Marital status, children, parental education, and other personal characteristics are often associated with differences in compensation. Although these differences may indeed involve discrimination, they may also reflect many subtle individual differences that might affect work productivity.[#] As with occupation and employer characteristics, controlling for these characteristics changes salary differentials only slightly at any degree level. However, most of the remaining salary differentials for women disappear when the regression equations allow for the separate effects of marriage and children for each sex. Marriage is associated with higher salaries for both men and women, but has a larger positive association for men. Children have a positive association with salary for men but a negative association with salary for women.

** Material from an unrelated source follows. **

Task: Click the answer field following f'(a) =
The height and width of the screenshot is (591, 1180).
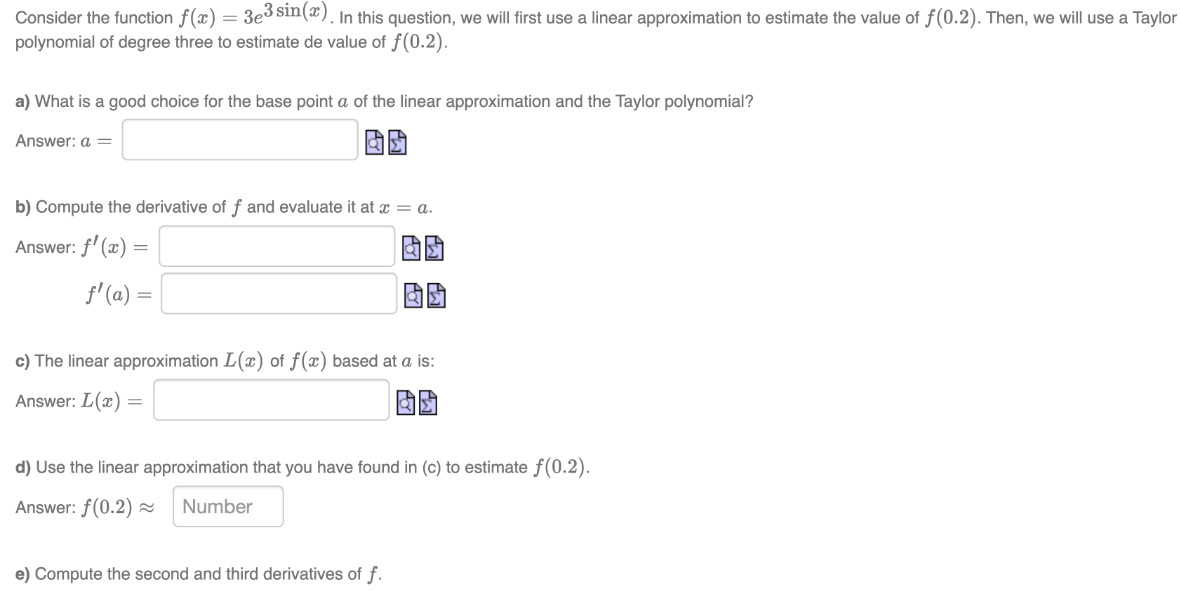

[*] "Underrepresented ethnic group" as used here includes individuals who reported their race as black, Native American, or other, or who reported Hispanic ethnicity.
[†] Specifically presented here are coefficients from linear regressions using the 1999 Scientists and Engineers Statistical Data System (SESTAT) data file of individual characteristics upon the natural log of re-ported full-time annual salary as of April 1999.
[‡] In the regression equation, this is the form: age, age², age³, age⁴; years since highest degree (YSD), YSD2, YSD3, YSD4.
[§] Included were 20 dummy variables for NSF/SRS SESTAT field-of-degree categories (out of 21 S&E fields; the excluded category in the regressions was "other social science").
[||] Variables added here include 34 SESTAT occupational groups (ex-cluding "other non-S&E"), whether individuals said their jobs were closely related to their degrees, whether individuals worked in R&D, whether their employers had fewer than 100 employees, and their employers' U.S. Census region.
[#] Variables added here include dummy variables for marriage, number of children in the household younger than 18, whether the father had a bachelor's degree, whether either parent had a graduate degree, and citizenship. Also, sex, nativity, and ethnic minority variables are included in all regression equations.

Footnotes

[1] Not all analyses of changes in earnings are able to control for level of skill. For example, data on average earnings within occupation overtime may not be a good indicator of labor market conditions if the average experience level were to fall for workers in a rapidly growing occupation.